In passing the ag-gag laws, the Minister of Agriculture and Resource Development, Blaine Pedersen, stated that the law will “allow our farms and food processors to continue to produce food–or, to produce world-class, safe and healthy foods in a humane way with amendments that will enable law enforcement to protect the safety of food, livestock, and people.”

Responding to Pedersen, Member of the Legislative Assembly Diljeet Brar countered that the law “goes too far to target the rights of protesters, the people who care about animals, the people who care about fair treatment of animals, the people who raise their voices against animal cruelty at factory farms.” Brar goes on to ask “why the government is targeting the whistle-blowers and attacking [animal rights activist] rights to protest?”

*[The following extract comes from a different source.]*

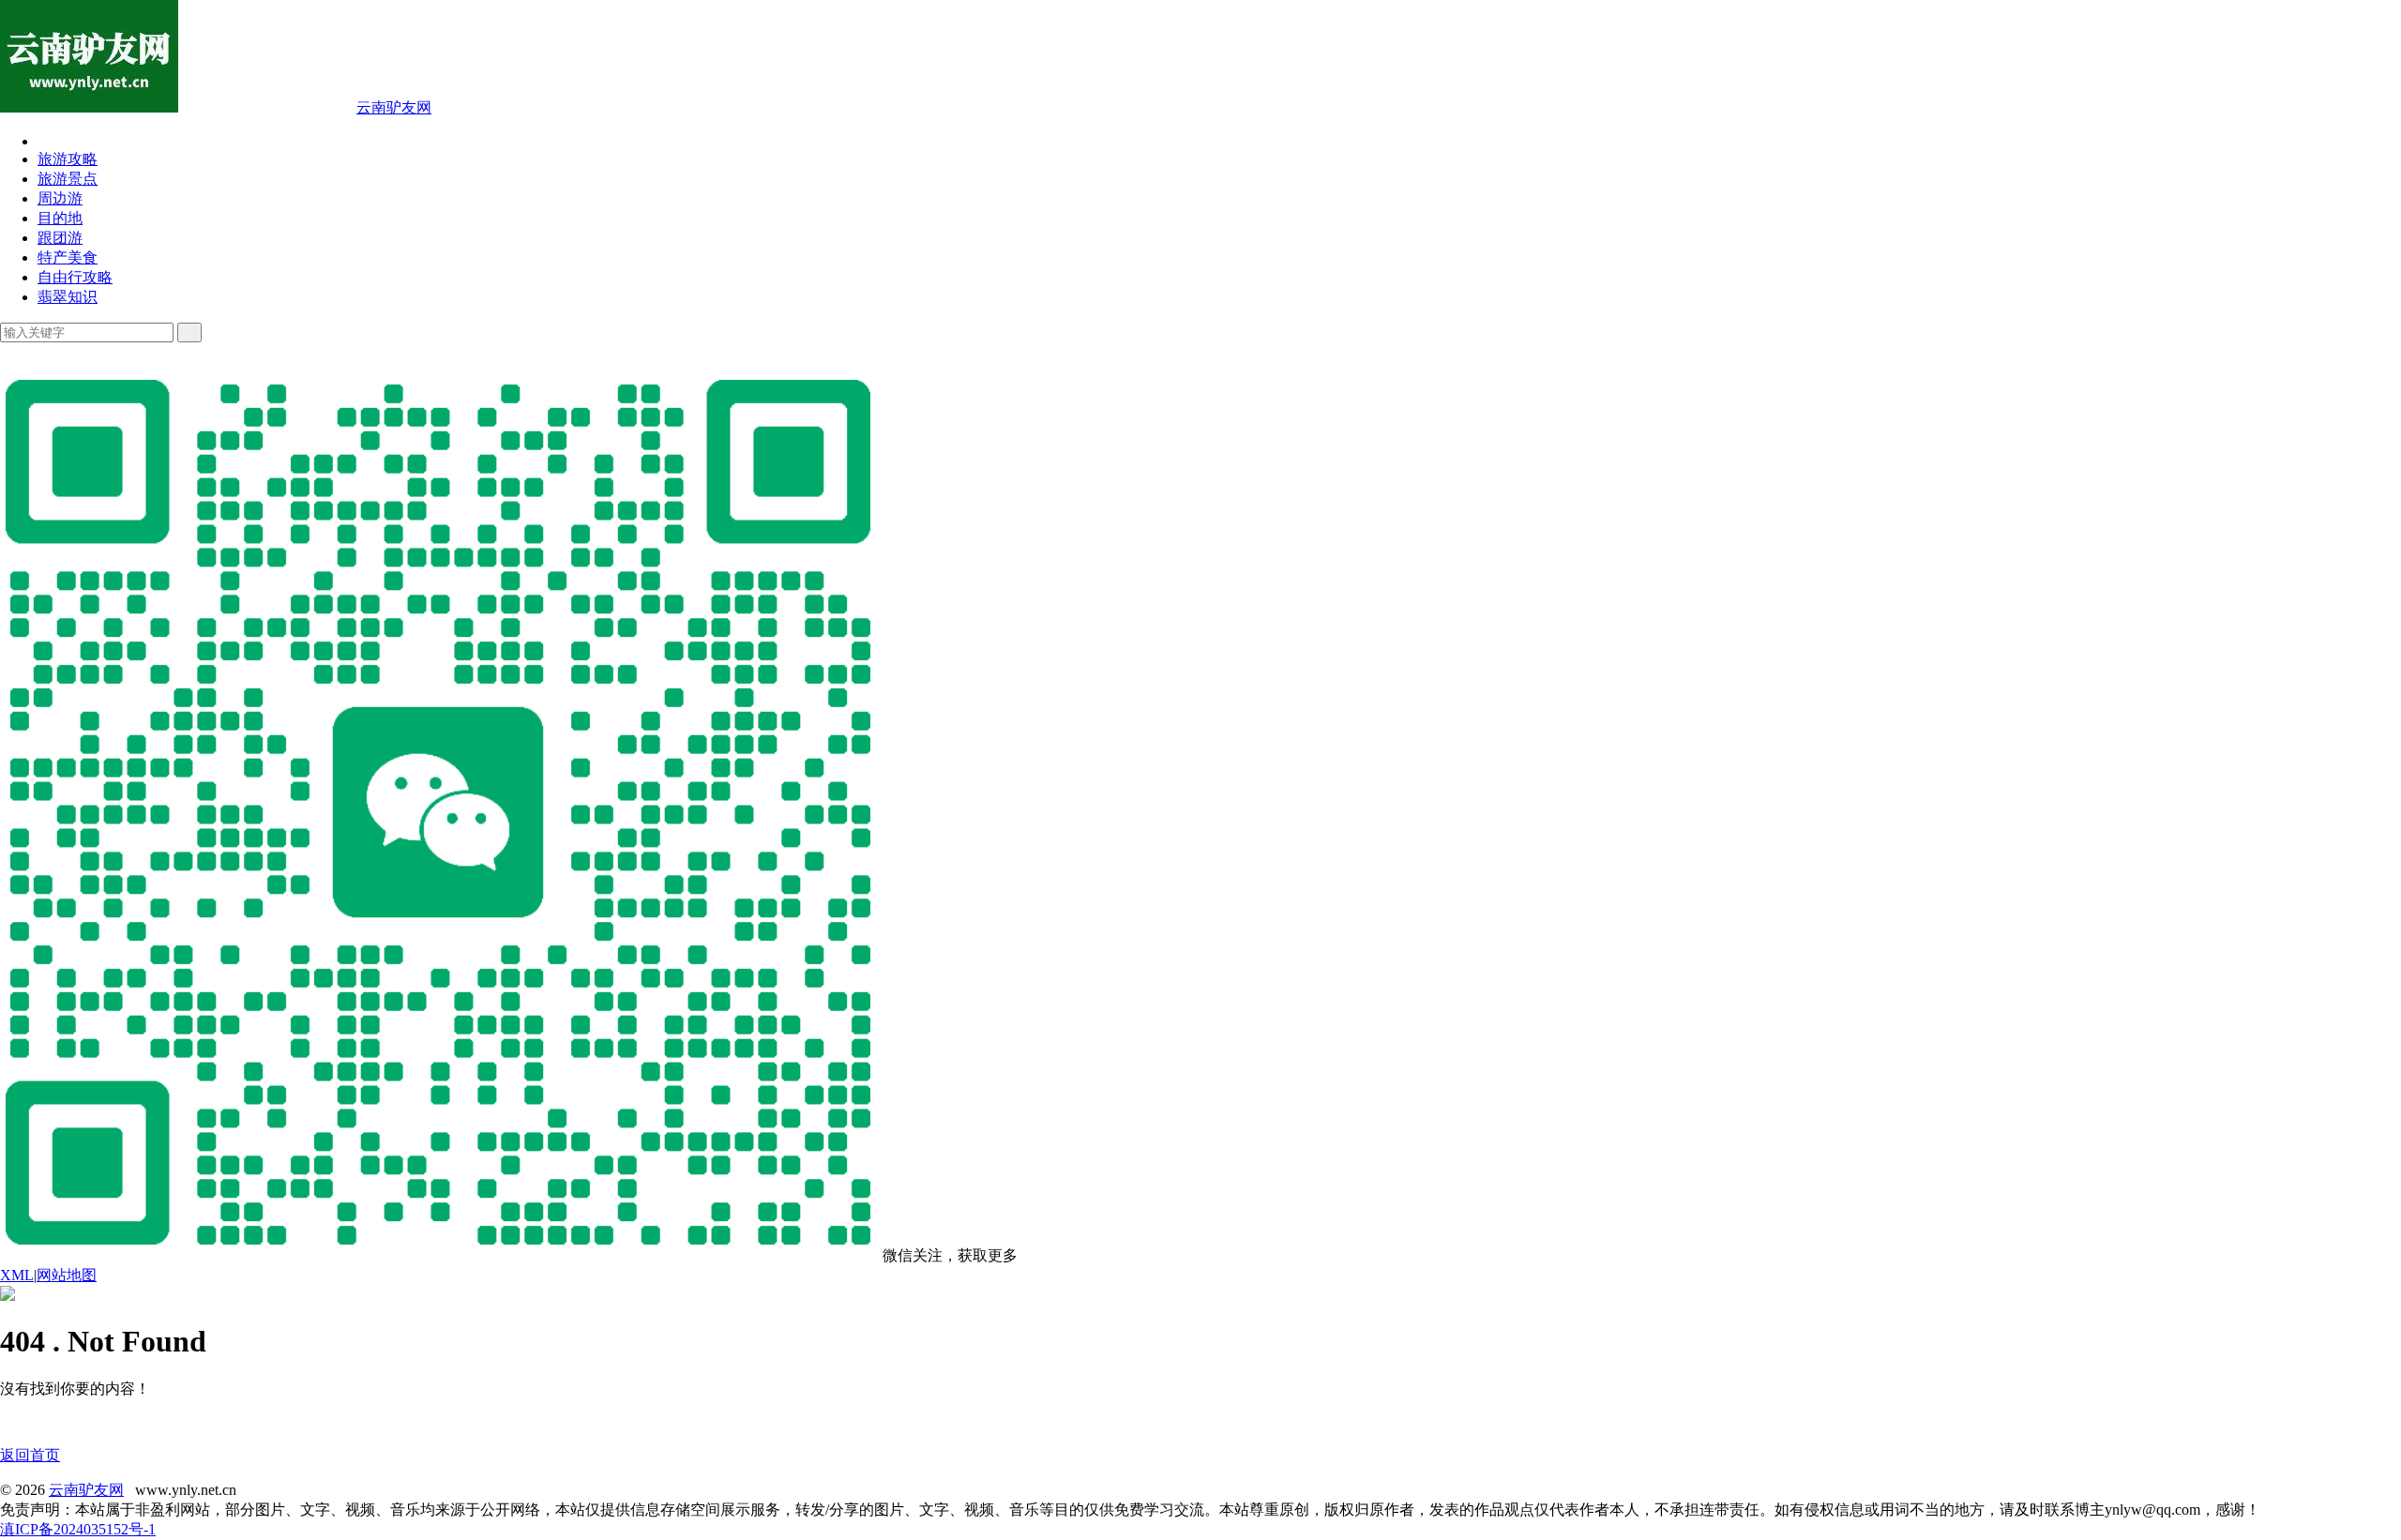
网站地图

Despite the possible limits to activist freedom of expression, Manitoba’s ag-gag law was passed largely along party lines, with Progressive Conservative members voting to pass, and New Democratic Party and Liberal members voting against passing. 

Activists and legal professionals are rightly concerned about the possible Charter violations, and additional litigation is inevitable. The chilling effects on freedom of expression brought on by ag-gag laws cannot be ignored, and cannot be upheld. Canadians should know how their food is produced, and make informed purchasing choices based on transparency. Ag-gag laws that shield the agriculture industry from public scrutiny should be struck down.